Она жила с мужем словно в параллельных мирах. А он утверждал, что муж и жена не параллельные линии, а пересекающиеся только в одной точке, чтобы дальше идти по разным путям. Так и шли они сейчас по разным дорогам. Ее мучили постоянные заботы о детях и Лёвочке, от этих проблем ей порой становилось невыносимо тяжело. Так хотелось совсем иной жизни, в которой кто‑нибудь заботился бы именно о ней. Однако все это были только мечты. Только когда под яснополянским небом собрались два больших дружных семейства — Толстых и Кузминских, жизнь Софьи опять забила ключом, позволив ей отвлечься от мучивших ее тягостных мыслей. Родственники чинно ходили друг к другу в гости. Как всегда, Кузминские обустроились в другом флигеле, который так и назывался в их честь — «кузминским». Все семейство Толстых приходило к ним, чтобы отведать вкуснейших пирогов, а на следующий день Кузминские наносили ответный визит Толстым. После этого обсуждали, чей же пирог вкуснее. Проигравших конечно же не было. Как говорил в подобных случаях Лёвочка, «оба — лучше».

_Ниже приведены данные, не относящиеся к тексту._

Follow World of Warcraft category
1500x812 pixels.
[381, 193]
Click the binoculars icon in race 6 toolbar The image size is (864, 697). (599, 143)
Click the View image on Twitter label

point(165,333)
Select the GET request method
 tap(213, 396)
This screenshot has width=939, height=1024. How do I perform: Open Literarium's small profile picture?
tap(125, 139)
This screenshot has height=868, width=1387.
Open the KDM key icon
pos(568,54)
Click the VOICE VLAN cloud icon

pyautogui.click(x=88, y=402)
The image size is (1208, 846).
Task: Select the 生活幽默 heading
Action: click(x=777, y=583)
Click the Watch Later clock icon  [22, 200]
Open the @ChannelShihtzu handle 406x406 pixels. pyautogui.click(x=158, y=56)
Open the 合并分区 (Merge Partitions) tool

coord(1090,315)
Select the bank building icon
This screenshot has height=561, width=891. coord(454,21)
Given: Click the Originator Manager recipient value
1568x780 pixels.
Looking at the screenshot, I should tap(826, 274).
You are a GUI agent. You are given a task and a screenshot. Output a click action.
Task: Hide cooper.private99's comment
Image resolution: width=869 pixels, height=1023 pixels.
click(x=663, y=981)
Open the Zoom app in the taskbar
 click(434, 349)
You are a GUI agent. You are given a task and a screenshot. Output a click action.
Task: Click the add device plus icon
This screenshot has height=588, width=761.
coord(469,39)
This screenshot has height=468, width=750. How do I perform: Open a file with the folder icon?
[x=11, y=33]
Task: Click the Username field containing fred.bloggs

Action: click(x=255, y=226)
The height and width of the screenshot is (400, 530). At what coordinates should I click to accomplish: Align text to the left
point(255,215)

Летняя яснополянская атмосфера была немыслима без любовного флера: старшие дети Толстых постоянно влюблялись в кого‑нибудь. А у малышей были свои проблемы — они частенько дрались друг с другом и, естественно, после этого сильно плакали. Тетя Таня мастерски расправлялась с драчунами: брала проказников за шиворот и стукала их друг о друга лбами, а потом заставляла поцеловаться в знак примирения, грозя поставить забияку в угол. Катание налошадях, пикники, купание и, наконец, лакомство мороженым, каймаками, представлявшими собой фантастические кулинарные изыски в виде домиков с вафельными окошками, соединенными между собой вкуснейшим кремом… Так с обедами под вязами, где блюда сменяли друг друга, проходил день за днем. А горничные в это время постоянно крахмалили и гладили белоснежные скатерти, лакеи чистили пропасть обуви, а кучера готовили экипажи для господ. Но однажды эта умиротворенная жизнь была нарушена: Лёвочка позвал Софью в свой кабинет и передал доверенность на управление всеми своими делами, имущественными и издательскими. Она на всю жизнь запомнила этот день — 21 мая 1883 года, когда ей пришлось пролить столько слез. Теперь, кроме ежедневных семейных хлопот, на нее еще свалились немалые заботы об имениях, домах, издании книг, а муж таким образом освободился от этих проблем. Этот его шаг был спровоцирован страшным пожаром, который уничтожил половину яснополянской деревни. 22 семьи остались без крова. Лёвочка сам тушил огонь из пожарного крана. Он так близко к сердцу принял эту беду, что хотел все свое имущество отдать погорельцам. Но, поразмыслив, понял, что не сможет этого сделать, ведь у него восемь детей, жена. Он и она — одно целое. Так он решил написать доверенность на ее имя. Сам же в это время отправился «отпиваться» кумысом в самарские степи и ликвидировать тамошнее хозяйство. Оттуда слал ей страстные письма, которым Софья уже не верила.